• Material to process
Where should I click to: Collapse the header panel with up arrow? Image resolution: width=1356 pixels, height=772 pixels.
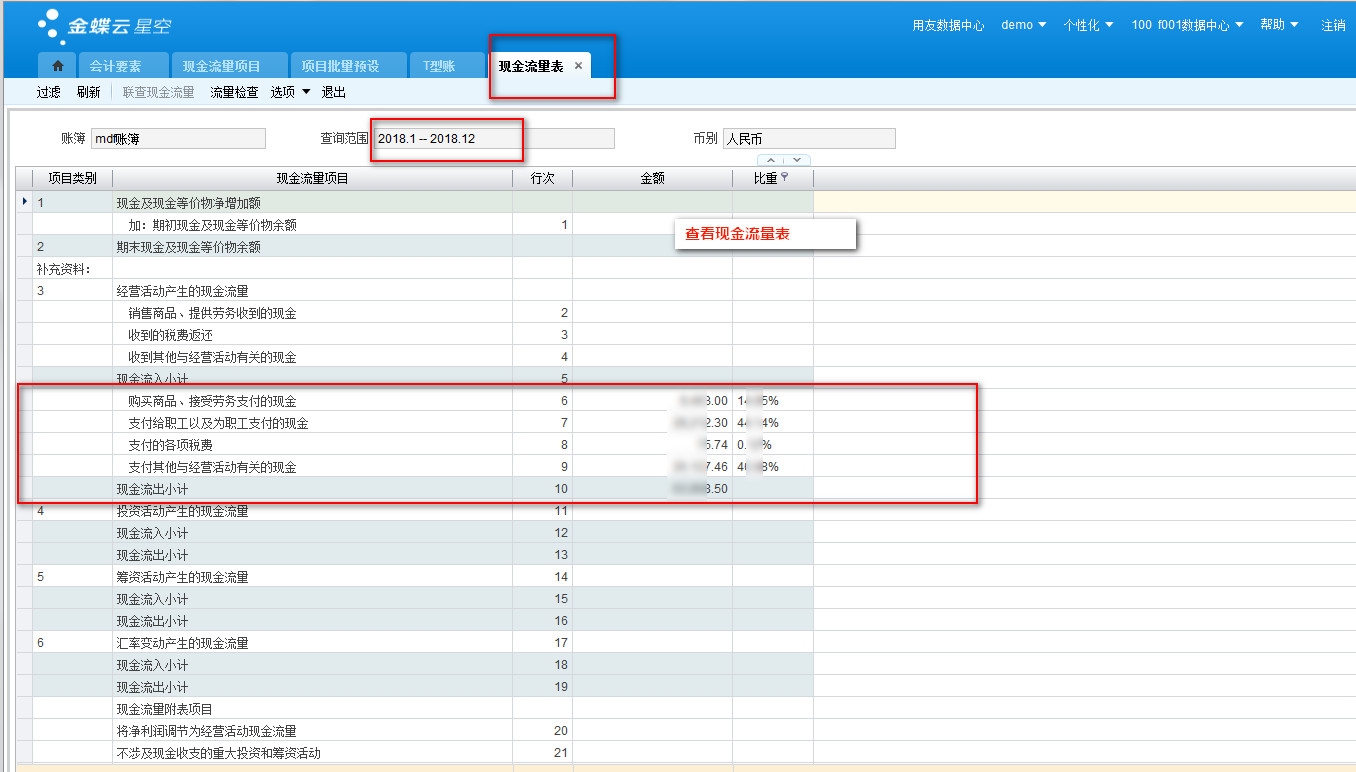(771, 160)
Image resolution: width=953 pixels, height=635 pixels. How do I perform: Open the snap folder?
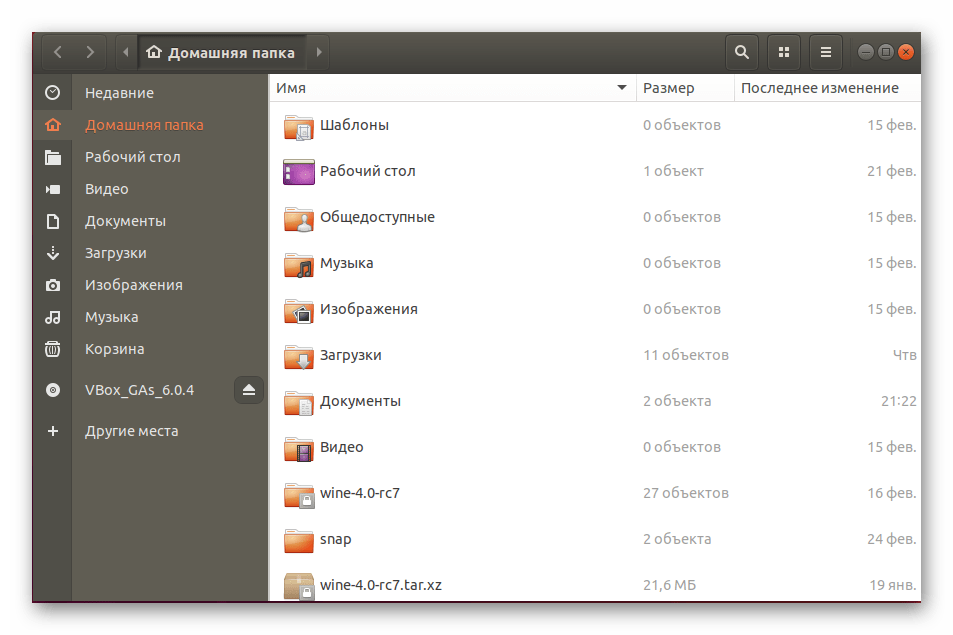(335, 539)
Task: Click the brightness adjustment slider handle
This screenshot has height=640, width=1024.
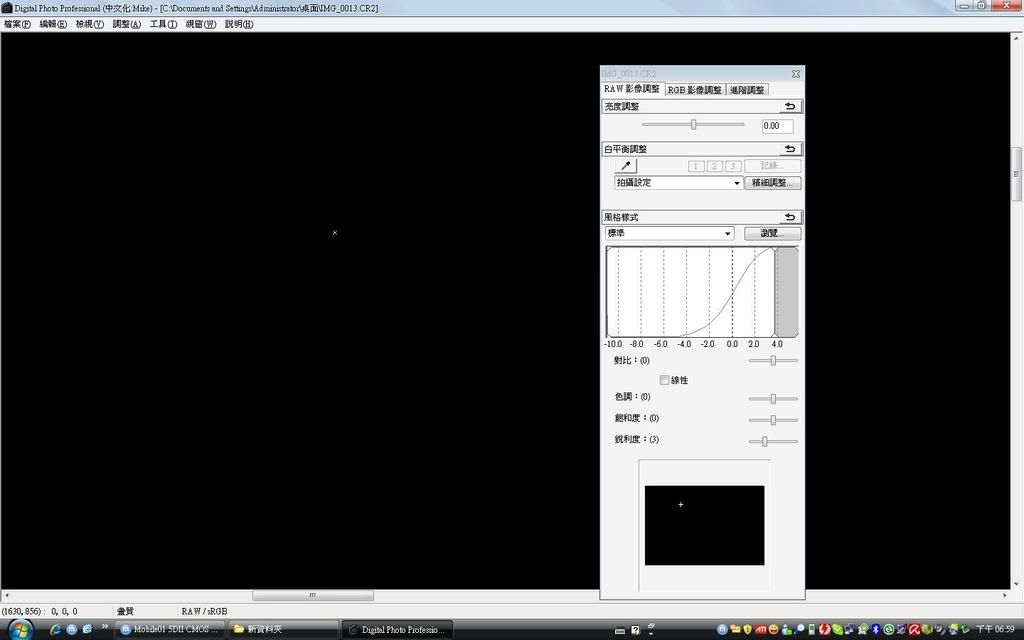Action: click(693, 125)
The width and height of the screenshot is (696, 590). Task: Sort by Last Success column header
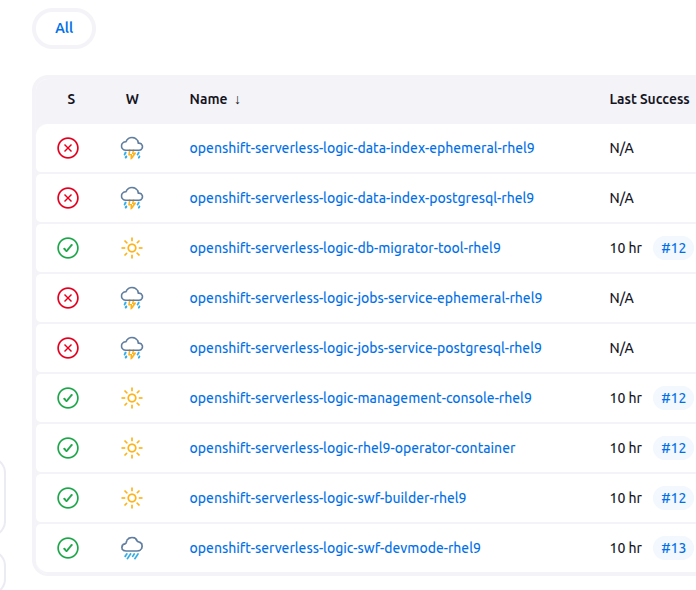tap(649, 99)
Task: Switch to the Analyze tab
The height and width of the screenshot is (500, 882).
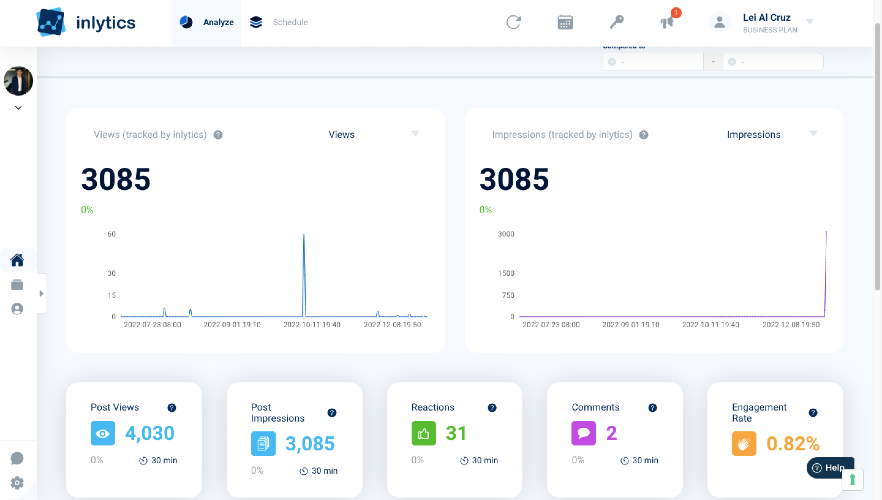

• Goal of the exercise
Please output the entire listing above verbatim and omit its images.

• Written answer
Where should I click to: Collapse the header panel with up arrow? Image resolution: width=1356 pixels, height=772 pixels.
(771, 160)
Image resolution: width=953 pixels, height=635 pixels. How do I perform: Open the snap folder?
(335, 539)
Task: Click the brightness adjustment slider handle
This screenshot has height=640, width=1024.
Action: click(693, 125)
The width and height of the screenshot is (696, 590). Task: Sort by Last Success column header
tap(649, 99)
Task: Switch to the Analyze tab
The height and width of the screenshot is (500, 882).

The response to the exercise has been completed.